╭─ Provided passage

The governing equation and the boundary conditions are discretized by the finite volume method. The convective term adopted the QUICK (Quadratic Upwind Interpolation of Convection Kinematics) scheme and diffusion term is solved by central-difference approximation. SIMPLE (Semi-Implicit Method for Pressure Linked Equations) algorithm is used to handle the coupling of pressure and velocity. The iterative equation will converge when the maximum error is less than 10⁻⁵. During the simulations, the dimensionless time steps from 2.2 × 10⁻⁶ to 2.5 × 10⁻⁵ are chosen. Convergence at each time step is assumed the maximum relative error of all these fundamental equations among the computational domain gets below 10⁻⁵.

Non-uniform staggered grid is applied in the system. Near the free surface, crystal interface and crucible’s sidewall, the grids are encrypted. The mesh convergence is carefully checked. As listed in the

Table 2. Variation of non-dimensional wave number m and velocity fluctuation V_ave with grid when Re_T = 2000.

╰─
╭─ Records supplied

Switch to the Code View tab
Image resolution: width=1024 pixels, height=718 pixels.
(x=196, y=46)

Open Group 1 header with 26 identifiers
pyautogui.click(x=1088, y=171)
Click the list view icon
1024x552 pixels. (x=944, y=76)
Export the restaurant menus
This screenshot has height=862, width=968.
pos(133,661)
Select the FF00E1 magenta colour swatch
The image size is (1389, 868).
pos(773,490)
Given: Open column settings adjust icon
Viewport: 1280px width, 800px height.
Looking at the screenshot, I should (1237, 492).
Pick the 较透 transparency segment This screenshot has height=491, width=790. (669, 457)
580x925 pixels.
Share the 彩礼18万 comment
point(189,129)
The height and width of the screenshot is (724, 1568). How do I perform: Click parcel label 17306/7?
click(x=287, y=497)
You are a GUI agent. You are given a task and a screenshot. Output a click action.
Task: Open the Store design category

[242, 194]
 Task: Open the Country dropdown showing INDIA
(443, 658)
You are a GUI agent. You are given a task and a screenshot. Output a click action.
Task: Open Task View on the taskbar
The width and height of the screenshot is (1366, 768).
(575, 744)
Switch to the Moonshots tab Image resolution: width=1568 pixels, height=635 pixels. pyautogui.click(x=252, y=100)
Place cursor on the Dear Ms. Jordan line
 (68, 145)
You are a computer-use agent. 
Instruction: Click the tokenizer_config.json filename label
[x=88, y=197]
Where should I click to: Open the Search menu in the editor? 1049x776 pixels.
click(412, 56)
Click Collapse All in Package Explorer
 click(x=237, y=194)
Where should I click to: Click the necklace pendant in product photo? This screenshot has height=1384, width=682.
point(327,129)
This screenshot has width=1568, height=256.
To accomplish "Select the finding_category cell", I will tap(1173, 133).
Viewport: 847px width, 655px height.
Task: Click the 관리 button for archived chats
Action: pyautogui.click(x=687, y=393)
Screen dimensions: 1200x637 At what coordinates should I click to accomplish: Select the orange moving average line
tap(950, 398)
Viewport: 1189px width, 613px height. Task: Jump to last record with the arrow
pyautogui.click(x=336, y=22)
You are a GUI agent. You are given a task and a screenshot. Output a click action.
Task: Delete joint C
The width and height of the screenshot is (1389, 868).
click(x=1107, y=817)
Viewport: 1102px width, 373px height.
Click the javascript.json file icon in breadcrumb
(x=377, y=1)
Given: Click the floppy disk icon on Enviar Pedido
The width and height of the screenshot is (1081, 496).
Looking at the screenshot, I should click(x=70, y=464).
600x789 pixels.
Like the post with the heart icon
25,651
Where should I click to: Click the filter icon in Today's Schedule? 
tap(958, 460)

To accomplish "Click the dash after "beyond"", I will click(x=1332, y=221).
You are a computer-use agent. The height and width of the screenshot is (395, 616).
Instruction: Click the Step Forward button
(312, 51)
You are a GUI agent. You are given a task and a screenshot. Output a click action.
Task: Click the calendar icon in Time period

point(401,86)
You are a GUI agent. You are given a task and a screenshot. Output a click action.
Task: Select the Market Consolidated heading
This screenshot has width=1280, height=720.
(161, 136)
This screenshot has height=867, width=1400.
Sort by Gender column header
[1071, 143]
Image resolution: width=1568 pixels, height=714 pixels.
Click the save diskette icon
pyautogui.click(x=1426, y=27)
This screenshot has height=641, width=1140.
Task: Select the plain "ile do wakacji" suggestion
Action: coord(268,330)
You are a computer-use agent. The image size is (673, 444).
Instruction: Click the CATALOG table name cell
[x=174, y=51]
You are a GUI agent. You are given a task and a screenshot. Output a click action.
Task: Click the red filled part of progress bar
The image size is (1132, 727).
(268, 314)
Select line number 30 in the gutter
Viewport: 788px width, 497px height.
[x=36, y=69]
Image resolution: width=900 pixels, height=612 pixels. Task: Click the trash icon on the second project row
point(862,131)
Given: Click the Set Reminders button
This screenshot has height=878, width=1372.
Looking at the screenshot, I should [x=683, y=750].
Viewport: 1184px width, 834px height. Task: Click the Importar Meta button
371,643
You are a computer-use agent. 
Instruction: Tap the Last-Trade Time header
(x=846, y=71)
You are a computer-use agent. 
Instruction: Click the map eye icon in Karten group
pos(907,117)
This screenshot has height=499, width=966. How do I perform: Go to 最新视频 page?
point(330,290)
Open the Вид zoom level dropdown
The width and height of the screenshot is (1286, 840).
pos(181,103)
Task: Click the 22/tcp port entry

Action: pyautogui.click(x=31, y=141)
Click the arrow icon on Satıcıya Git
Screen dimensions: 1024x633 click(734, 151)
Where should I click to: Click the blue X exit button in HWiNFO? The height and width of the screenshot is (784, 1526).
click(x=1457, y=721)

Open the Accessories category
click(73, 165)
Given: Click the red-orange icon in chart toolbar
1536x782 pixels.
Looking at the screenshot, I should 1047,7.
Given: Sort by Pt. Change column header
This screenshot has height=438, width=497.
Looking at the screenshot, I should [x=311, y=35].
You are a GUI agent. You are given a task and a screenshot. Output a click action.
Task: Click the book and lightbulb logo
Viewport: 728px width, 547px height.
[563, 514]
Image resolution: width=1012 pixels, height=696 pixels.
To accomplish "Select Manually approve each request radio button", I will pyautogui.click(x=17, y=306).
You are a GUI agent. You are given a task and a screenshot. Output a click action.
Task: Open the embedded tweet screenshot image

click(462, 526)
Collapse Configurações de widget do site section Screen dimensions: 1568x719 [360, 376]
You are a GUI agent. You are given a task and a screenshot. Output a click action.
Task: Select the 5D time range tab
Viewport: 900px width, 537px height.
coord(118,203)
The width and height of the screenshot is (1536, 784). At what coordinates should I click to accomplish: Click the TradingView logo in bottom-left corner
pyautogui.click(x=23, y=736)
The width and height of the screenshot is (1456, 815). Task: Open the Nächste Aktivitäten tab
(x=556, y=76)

╰─

Request A: Reproduce the simulation-method passage word for word, everything from "Non-uniform staggered grid" down to "Re_T = 2000.".
Request B: In the rows, take everything from the line containing "This screenshot has height=867, width=1400." down to the line containing "Action: coord(268,330)" and write out only those lines, changing "diskette" to "floppy disk" and leaving the rest unchanged.

Exercise result A:
Non-uniform staggered grid is applied in the system. Near the free surface, crystal interface and crucible’s sidewall, the grids are encrypted. The mesh convergence is carefully checked. As listed in the

Table 2. Variation of non-dimensional wave number m and velocity fluctuation V_ave with grid when Re_T = 2000.

Exercise result B:
This screenshot has height=867, width=1400.
Sort by Gender column header
[1071, 143]
Image resolution: width=1568 pixels, height=714 pixels.
Click the save floppy disk icon
pyautogui.click(x=1426, y=27)
This screenshot has height=641, width=1140.
Task: Select the plain "ile do wakacji" suggestion
Action: coord(268,330)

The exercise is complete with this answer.